*** Opening DATA LISTING ***

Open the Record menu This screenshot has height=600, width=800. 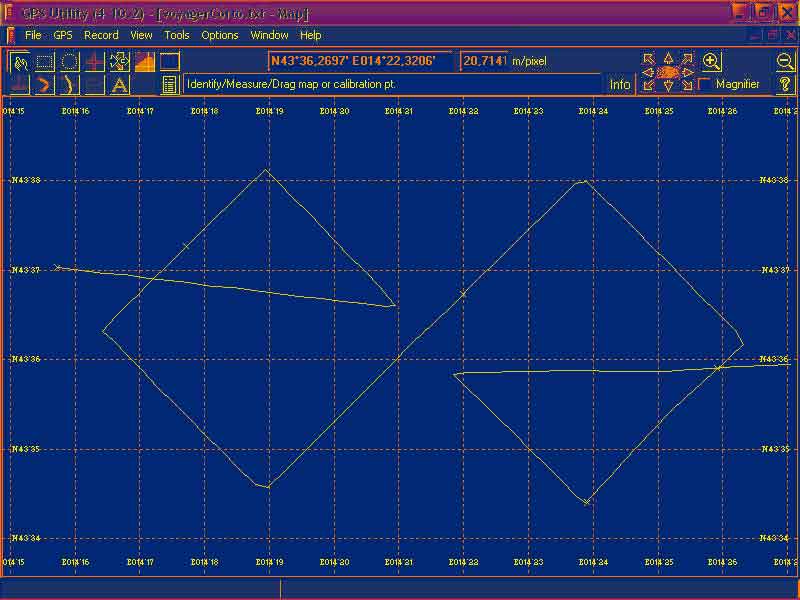101,35
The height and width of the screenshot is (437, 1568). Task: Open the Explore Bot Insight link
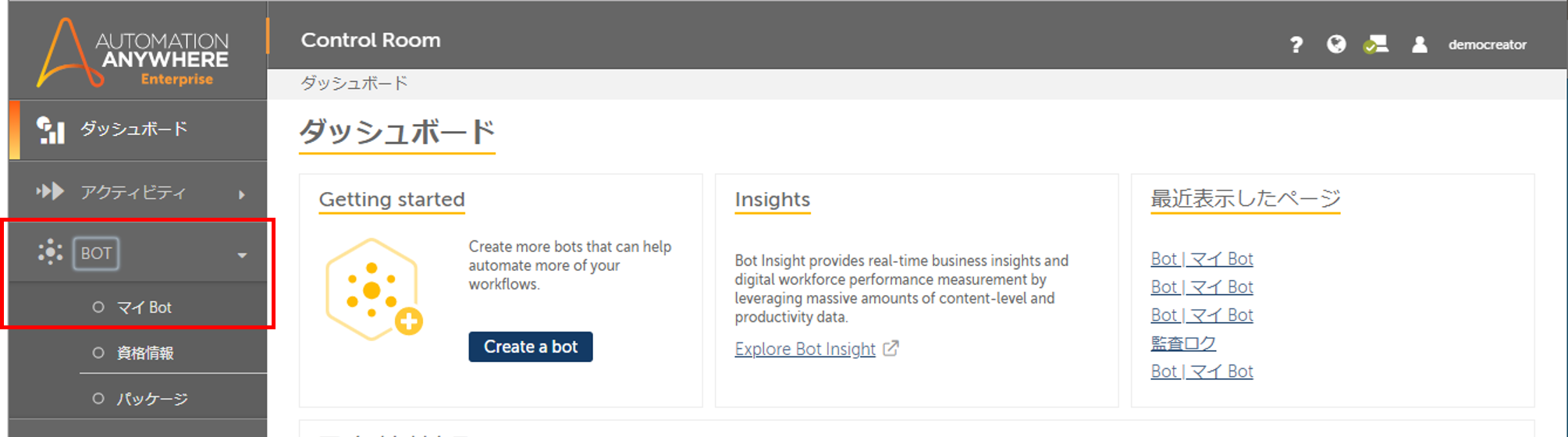[805, 349]
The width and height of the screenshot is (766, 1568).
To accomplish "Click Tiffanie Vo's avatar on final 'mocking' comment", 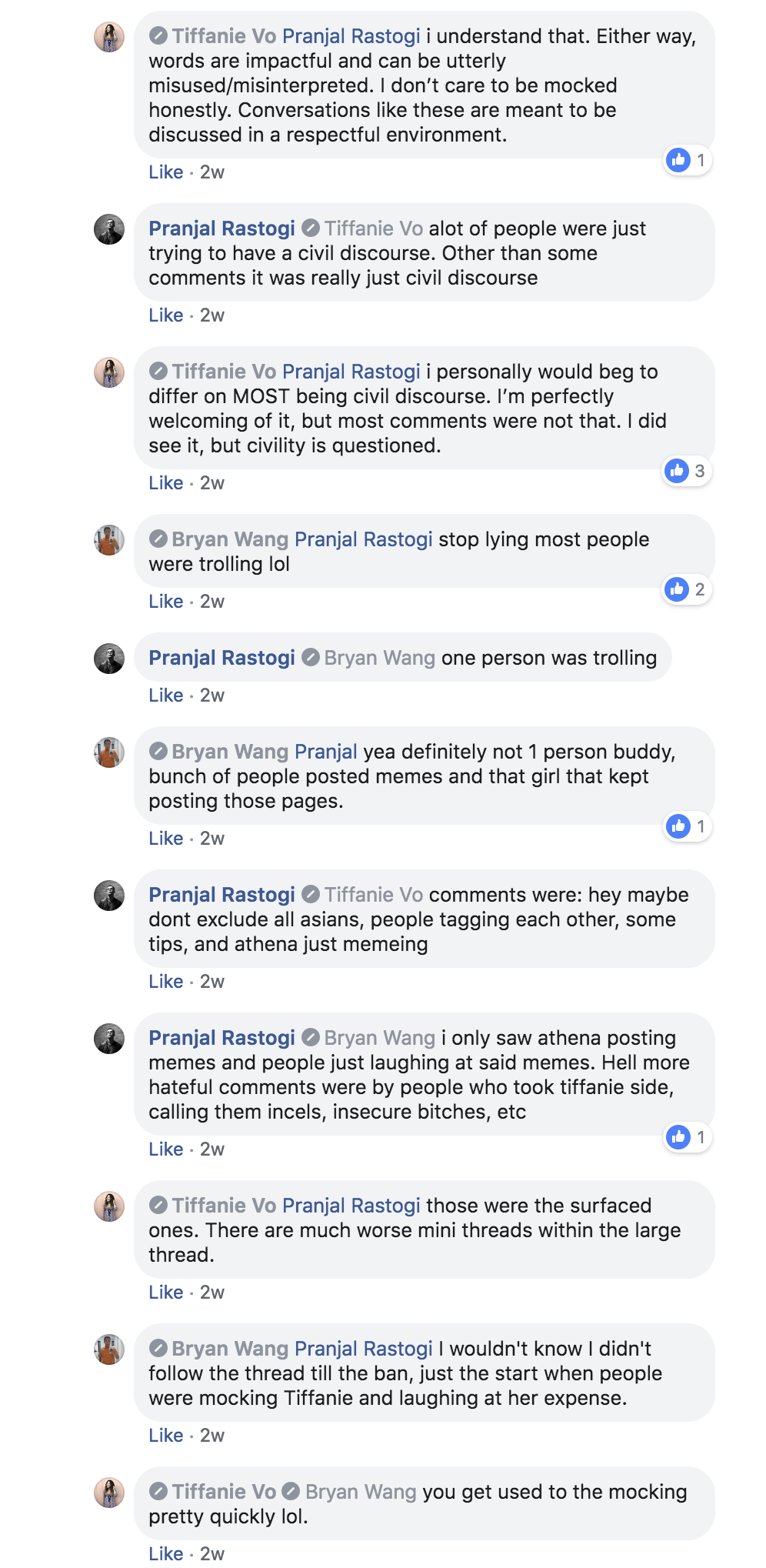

*** Closing DATA LISTING ***

WHAT THE EXERCISE ASKS: From the line that contains "The width and" down to the last line of the entries above, copy every line exactly and leave out the pictures.

SOLVED PROBLEM:
The width and height of the screenshot is (766, 1568).
To accomplish "Click Tiffanie Vo's avatar on final 'mocking' comment", 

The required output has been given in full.